Stored data →
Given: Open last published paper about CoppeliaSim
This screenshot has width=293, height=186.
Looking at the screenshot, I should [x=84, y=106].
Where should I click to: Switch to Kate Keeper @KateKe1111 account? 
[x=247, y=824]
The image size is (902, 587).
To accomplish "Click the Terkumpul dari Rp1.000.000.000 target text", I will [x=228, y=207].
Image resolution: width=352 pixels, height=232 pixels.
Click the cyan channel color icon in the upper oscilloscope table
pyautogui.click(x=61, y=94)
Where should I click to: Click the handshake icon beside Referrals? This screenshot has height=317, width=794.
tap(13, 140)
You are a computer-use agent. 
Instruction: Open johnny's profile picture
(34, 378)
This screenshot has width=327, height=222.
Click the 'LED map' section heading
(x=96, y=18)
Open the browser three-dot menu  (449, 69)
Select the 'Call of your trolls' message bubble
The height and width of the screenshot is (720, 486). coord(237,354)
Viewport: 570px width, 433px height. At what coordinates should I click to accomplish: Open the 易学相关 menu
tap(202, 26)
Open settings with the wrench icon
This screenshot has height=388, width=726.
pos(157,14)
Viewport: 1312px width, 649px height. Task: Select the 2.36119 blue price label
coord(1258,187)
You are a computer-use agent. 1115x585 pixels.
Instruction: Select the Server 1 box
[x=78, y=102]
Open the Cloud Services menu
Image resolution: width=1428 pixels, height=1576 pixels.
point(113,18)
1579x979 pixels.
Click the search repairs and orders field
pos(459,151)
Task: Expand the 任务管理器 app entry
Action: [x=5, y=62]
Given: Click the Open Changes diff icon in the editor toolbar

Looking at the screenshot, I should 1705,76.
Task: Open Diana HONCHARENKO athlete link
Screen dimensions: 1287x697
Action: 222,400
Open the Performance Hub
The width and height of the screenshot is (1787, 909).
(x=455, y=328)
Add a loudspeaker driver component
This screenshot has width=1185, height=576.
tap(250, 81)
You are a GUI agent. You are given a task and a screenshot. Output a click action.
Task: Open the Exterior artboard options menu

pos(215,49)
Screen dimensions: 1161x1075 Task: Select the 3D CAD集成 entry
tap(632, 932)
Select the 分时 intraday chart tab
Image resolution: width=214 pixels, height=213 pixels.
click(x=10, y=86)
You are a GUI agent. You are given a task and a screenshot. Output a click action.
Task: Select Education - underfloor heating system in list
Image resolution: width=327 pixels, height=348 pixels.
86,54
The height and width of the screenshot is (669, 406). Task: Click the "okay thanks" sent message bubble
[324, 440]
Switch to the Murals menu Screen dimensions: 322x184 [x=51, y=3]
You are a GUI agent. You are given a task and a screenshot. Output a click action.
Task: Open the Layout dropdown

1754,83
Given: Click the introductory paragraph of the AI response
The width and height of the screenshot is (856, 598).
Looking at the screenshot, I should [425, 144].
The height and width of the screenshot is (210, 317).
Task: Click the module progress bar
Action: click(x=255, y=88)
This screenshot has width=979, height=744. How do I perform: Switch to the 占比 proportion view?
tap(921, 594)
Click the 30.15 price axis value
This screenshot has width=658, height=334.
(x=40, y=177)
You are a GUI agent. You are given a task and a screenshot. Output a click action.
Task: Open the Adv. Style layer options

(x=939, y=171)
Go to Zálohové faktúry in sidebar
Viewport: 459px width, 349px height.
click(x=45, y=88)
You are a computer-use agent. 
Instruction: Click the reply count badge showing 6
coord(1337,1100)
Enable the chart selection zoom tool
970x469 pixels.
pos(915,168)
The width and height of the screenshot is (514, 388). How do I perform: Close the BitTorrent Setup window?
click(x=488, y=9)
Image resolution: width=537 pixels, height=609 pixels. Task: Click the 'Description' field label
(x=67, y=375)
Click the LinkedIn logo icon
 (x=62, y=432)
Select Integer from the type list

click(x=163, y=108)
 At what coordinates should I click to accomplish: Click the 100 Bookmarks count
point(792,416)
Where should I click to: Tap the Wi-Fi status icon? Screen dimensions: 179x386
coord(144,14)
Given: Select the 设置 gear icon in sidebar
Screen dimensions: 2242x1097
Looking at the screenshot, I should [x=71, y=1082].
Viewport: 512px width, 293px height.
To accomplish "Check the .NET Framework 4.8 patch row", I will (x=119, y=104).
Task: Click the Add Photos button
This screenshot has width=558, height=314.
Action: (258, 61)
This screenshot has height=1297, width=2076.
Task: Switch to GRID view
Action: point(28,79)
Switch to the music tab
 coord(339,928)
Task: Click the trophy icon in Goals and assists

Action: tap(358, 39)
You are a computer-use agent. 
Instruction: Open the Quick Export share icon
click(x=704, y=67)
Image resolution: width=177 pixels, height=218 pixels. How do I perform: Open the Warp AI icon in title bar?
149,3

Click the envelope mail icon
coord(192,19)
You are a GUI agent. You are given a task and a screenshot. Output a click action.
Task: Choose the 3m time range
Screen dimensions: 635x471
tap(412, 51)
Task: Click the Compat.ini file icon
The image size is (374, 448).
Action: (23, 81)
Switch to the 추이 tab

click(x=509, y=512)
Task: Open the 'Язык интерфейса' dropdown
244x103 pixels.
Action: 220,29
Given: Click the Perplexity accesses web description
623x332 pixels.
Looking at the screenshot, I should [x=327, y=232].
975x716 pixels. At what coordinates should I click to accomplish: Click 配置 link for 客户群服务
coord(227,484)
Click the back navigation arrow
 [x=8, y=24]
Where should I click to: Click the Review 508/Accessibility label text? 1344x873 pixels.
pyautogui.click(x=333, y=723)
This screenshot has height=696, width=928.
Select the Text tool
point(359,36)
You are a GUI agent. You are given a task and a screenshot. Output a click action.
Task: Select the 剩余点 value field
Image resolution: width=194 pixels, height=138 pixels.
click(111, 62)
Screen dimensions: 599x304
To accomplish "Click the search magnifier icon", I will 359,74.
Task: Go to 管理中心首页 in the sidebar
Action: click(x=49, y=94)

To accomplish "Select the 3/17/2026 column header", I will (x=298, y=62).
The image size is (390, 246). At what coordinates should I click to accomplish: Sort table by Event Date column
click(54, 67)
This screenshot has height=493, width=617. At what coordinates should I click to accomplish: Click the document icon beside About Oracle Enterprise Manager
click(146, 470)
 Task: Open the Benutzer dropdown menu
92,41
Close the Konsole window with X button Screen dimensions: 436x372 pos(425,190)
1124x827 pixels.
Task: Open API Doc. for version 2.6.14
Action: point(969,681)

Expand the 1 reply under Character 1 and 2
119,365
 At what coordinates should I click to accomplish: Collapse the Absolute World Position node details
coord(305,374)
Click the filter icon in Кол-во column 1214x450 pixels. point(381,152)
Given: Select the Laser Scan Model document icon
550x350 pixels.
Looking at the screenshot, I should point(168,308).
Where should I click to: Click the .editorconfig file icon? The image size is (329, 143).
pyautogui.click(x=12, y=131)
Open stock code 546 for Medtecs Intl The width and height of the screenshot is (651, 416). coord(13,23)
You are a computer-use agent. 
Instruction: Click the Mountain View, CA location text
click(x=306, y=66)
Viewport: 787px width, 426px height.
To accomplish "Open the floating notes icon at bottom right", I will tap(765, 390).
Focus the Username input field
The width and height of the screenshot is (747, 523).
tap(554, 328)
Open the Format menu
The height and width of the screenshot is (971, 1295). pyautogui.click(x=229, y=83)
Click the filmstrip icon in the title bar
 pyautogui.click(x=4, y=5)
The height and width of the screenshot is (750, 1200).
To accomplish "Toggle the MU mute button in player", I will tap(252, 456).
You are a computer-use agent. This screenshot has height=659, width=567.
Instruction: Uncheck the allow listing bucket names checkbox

What you will do →
Count the lines of the items that contain the string "bubble". Give only the number.

Task response →
2